I think this was the point that my blood pressure rose to dangerous levels, because I am absolutely sick unto death of people yammering about the evils of Big Pharma and Big Medicine as if they were some kind of Illuminati-based death cult.  Could the medical system in the United States be reformed and improved?  Of course.  Is it an evil institution that is trying to make us all sick so as to keep itself in business?  Come on.  We are, right now, one of the healthiest societies the world have ever seen.  Our longevity and quality of life have risen steadily.  On a more personal level, I owe my life to "Big Pharma;" if my mother had not been given the RhoGAM injection when she was pregnant with me, I would almost certainly be dead of Rh-incompatibility syndrome...

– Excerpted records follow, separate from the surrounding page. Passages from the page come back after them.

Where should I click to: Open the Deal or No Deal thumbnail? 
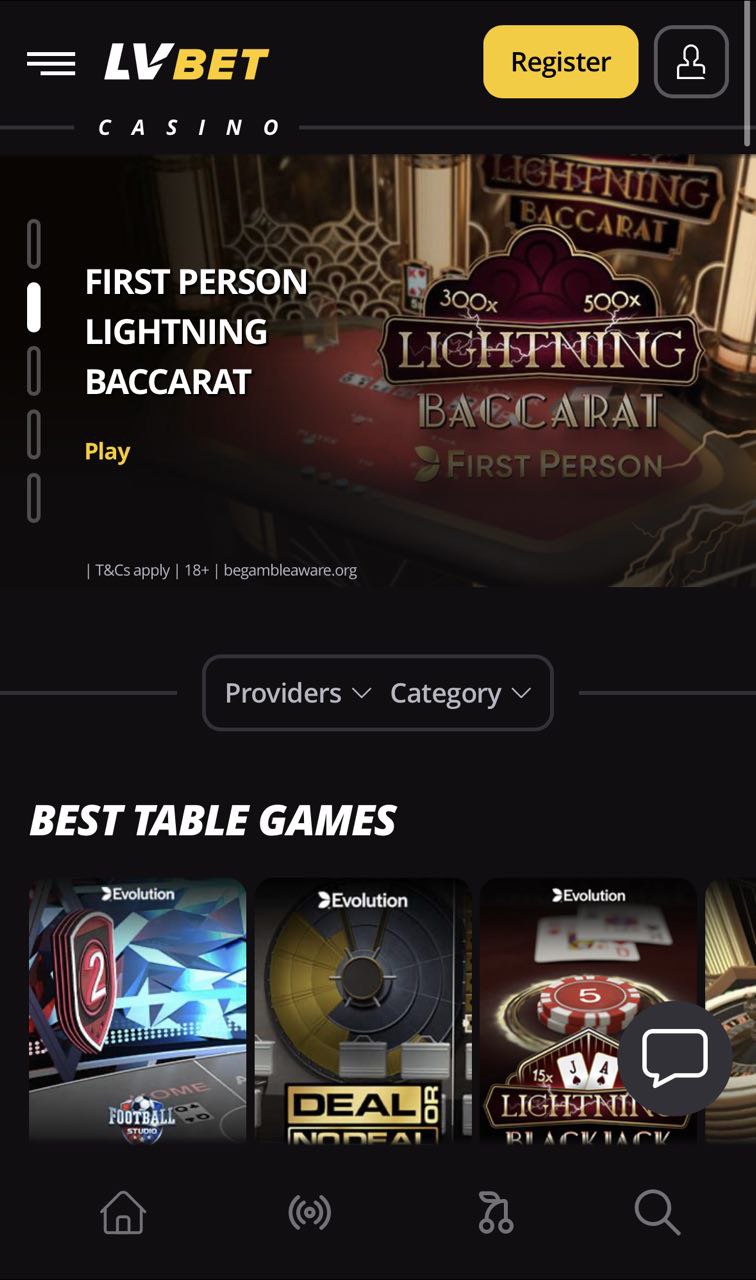tap(363, 1010)
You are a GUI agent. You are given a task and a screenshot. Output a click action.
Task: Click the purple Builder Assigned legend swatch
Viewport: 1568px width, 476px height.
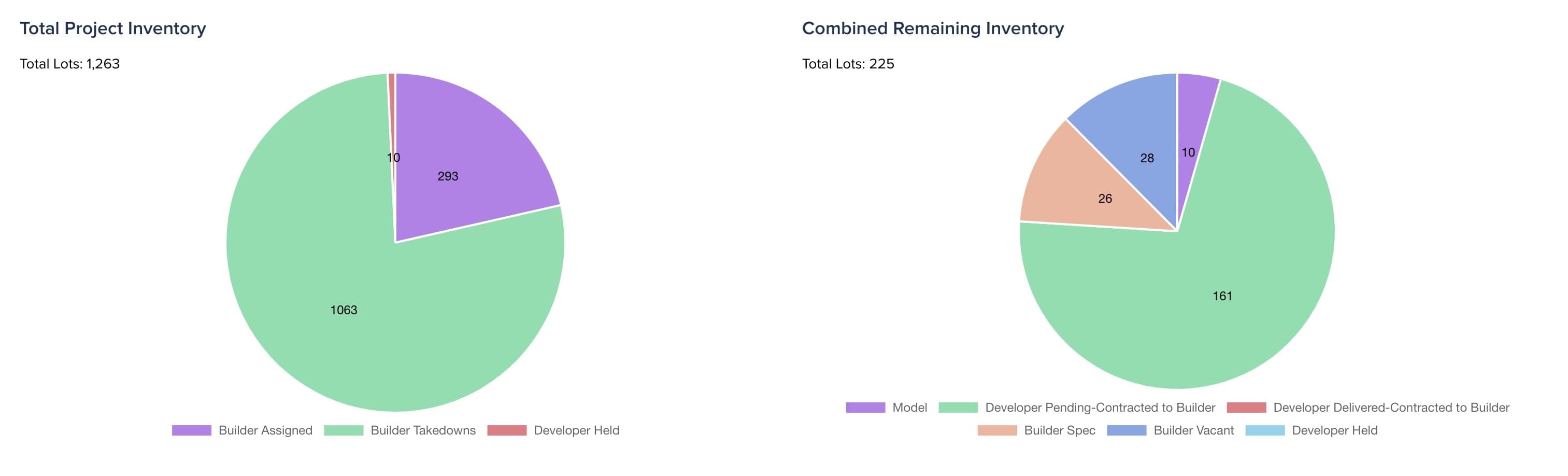191,430
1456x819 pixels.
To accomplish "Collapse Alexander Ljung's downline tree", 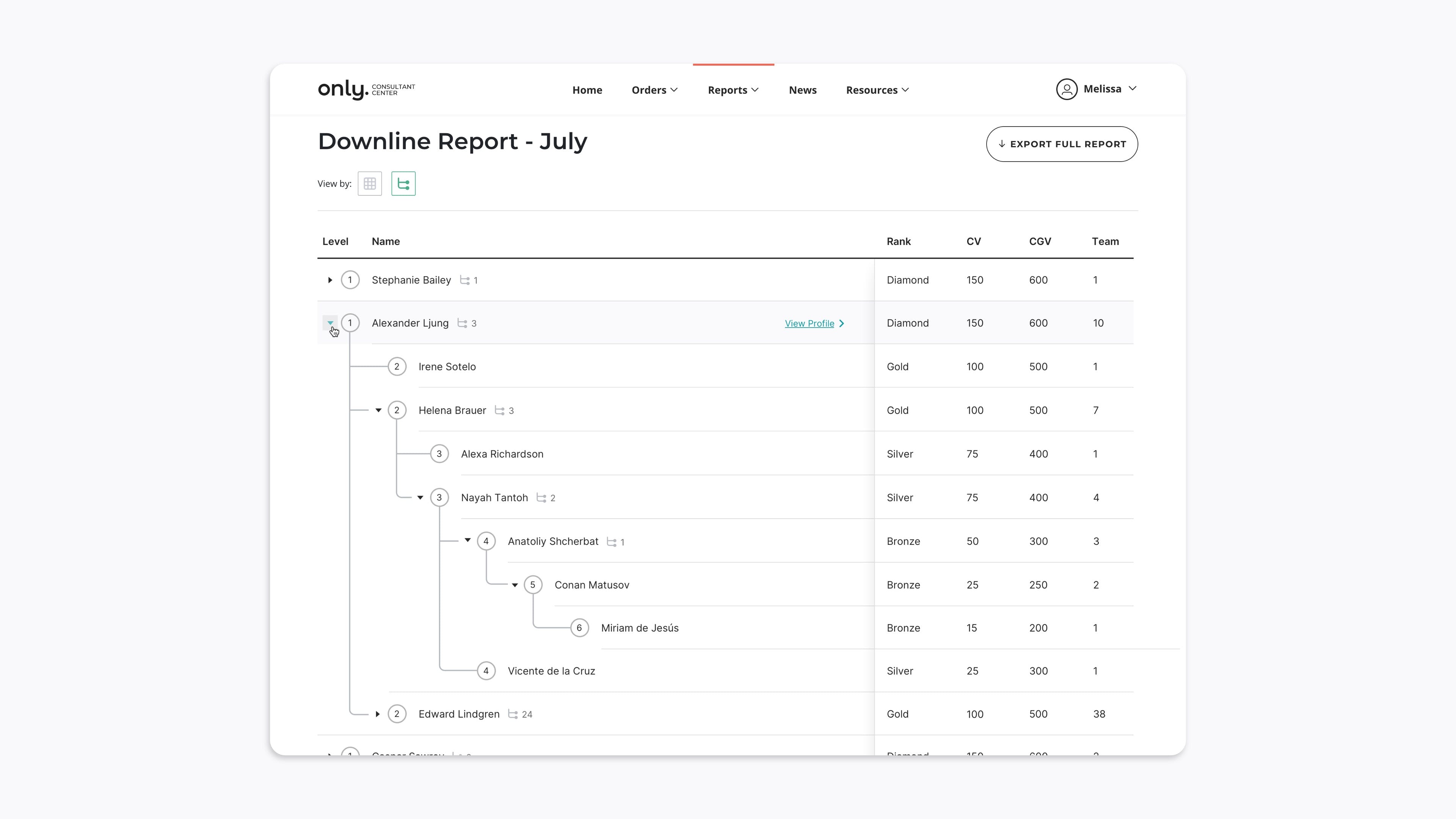I will 330,323.
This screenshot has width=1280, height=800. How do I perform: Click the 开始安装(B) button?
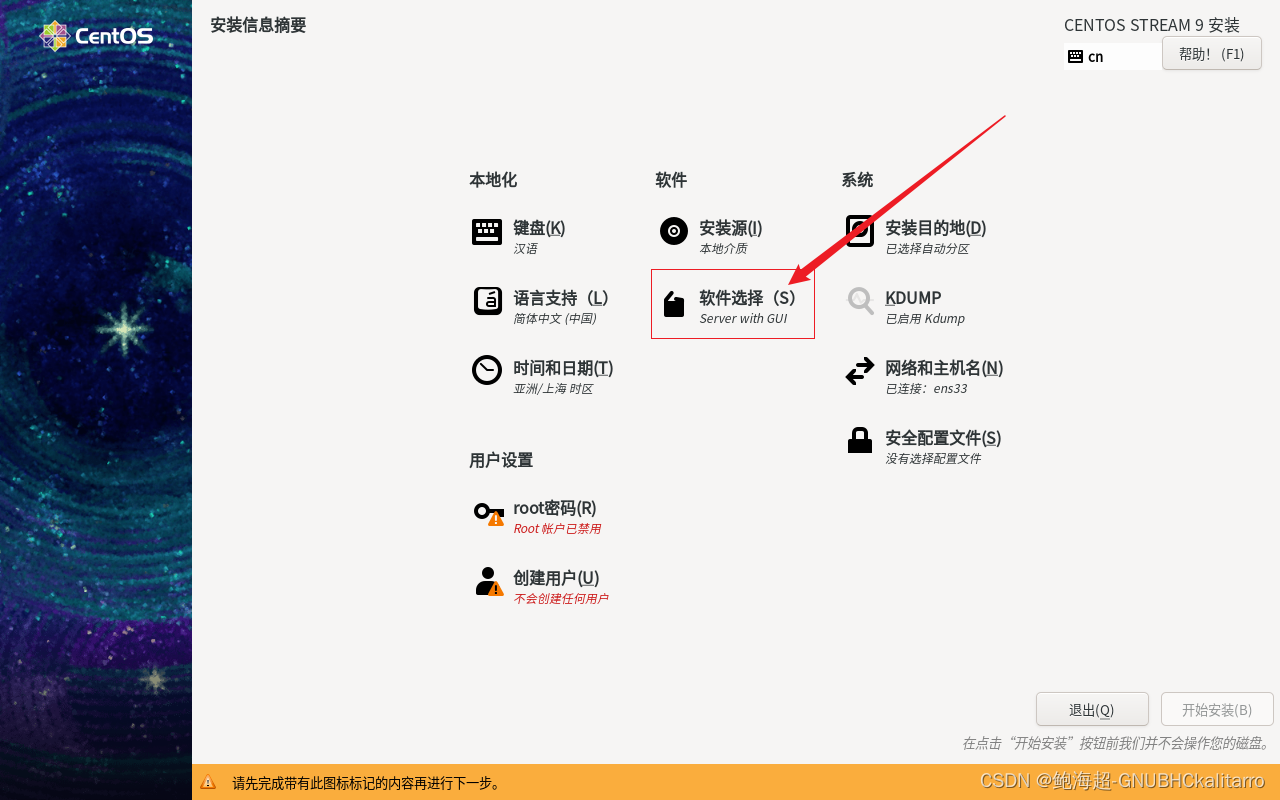1217,709
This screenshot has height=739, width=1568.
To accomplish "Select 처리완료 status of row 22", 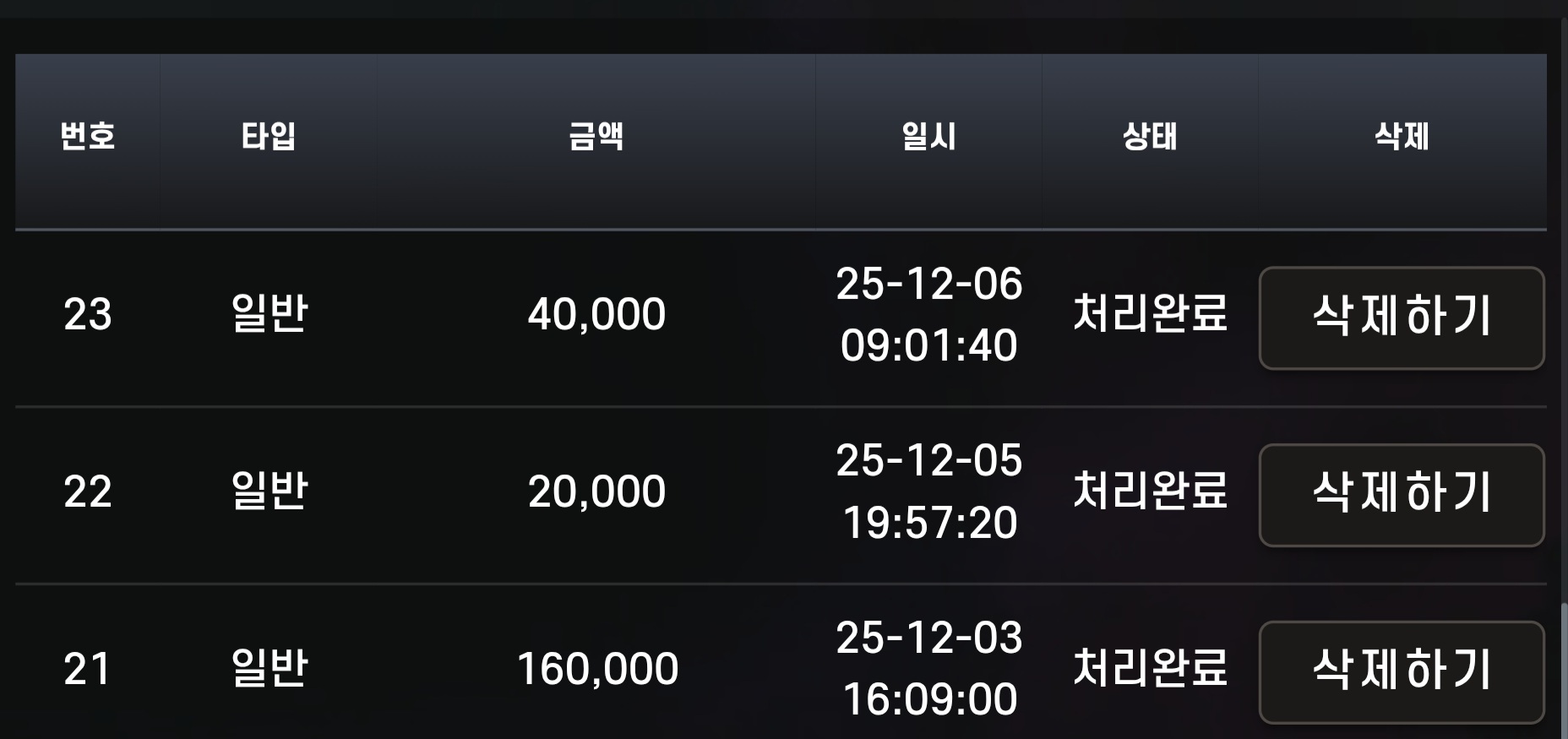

... like my older sister, who was born before "Big Pharma" developed the injection, and who only lived ten days.

On some level, of course, this all falls under caveat emptor.  If you are sufficiently ignorant, gullible, or paranoid that you buy what sites like Natural News are selling, then sucks to be you.  The government, I suppose, is not in the business of protecting people from their own stupidity.  But at the same time, that isn't honestly a very ethical position, and there's part of me -- free speech be damned -- that would love it if there was a way for some kind of media watchdog to step in, and shut down what has become a conduit not only for bullshit, but for dangerous (possibly deadly) misinformation.